# Available data
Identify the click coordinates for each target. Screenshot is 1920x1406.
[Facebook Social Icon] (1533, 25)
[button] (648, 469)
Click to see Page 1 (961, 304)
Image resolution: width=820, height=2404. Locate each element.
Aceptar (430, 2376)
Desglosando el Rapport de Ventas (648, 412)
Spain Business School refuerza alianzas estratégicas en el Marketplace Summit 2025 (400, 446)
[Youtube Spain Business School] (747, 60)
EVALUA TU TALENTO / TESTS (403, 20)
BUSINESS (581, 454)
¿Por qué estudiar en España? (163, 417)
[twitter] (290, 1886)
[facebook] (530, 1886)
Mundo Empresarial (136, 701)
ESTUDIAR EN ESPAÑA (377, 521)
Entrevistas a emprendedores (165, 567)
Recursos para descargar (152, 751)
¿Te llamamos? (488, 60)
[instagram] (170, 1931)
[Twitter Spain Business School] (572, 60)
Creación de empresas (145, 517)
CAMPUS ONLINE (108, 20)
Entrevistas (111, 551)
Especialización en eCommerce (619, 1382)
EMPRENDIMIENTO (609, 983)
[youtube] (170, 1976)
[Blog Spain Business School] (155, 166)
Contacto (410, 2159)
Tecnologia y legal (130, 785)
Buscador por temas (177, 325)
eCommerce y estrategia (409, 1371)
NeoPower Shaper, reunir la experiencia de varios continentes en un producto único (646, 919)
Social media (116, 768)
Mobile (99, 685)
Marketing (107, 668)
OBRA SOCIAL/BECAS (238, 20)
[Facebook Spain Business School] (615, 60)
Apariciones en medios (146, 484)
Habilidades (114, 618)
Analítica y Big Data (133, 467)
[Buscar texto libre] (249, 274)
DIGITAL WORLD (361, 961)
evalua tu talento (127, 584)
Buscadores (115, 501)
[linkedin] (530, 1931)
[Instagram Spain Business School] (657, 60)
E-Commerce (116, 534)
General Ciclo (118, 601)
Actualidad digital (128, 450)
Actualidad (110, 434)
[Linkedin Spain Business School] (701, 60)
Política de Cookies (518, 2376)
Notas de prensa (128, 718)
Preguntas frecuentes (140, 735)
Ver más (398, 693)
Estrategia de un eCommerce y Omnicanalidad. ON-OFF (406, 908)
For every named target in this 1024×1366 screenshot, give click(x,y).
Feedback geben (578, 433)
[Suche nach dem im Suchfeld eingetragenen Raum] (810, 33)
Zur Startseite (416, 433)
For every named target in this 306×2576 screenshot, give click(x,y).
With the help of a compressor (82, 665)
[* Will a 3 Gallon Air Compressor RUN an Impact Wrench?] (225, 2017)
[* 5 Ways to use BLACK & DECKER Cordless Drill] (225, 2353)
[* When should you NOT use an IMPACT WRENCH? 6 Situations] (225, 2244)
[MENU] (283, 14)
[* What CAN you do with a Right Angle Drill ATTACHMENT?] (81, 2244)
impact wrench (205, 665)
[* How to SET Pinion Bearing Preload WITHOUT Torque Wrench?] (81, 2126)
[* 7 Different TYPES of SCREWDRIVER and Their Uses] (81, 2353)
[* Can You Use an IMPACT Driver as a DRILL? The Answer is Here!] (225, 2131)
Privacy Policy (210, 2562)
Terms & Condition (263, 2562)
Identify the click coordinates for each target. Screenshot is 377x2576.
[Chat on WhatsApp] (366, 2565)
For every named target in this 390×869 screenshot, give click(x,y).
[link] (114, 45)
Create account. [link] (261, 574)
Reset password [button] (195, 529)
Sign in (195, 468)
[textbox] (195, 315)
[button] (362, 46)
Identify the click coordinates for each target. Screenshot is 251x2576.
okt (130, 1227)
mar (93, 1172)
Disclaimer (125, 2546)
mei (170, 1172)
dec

# Your instructions
Send back exactly the lines of the listing above starting at the one with "[Youtube Spain Business School] (747, 60)" and ending at the one with "Entrevistas a emprendedores (165, 567)", inclusive, and no others.

# Exercise output
[Youtube Spain Business School] (747, 60)
EVALUA TU TALENTO / TESTS (403, 20)
BUSINESS (581, 454)
¿Por qué estudiar en España? (163, 417)
[twitter] (290, 1886)
[facebook] (530, 1886)
Mundo Empresarial (136, 701)
ESTUDIAR EN ESPAÑA (377, 521)
Entrevistas a emprendedores (165, 567)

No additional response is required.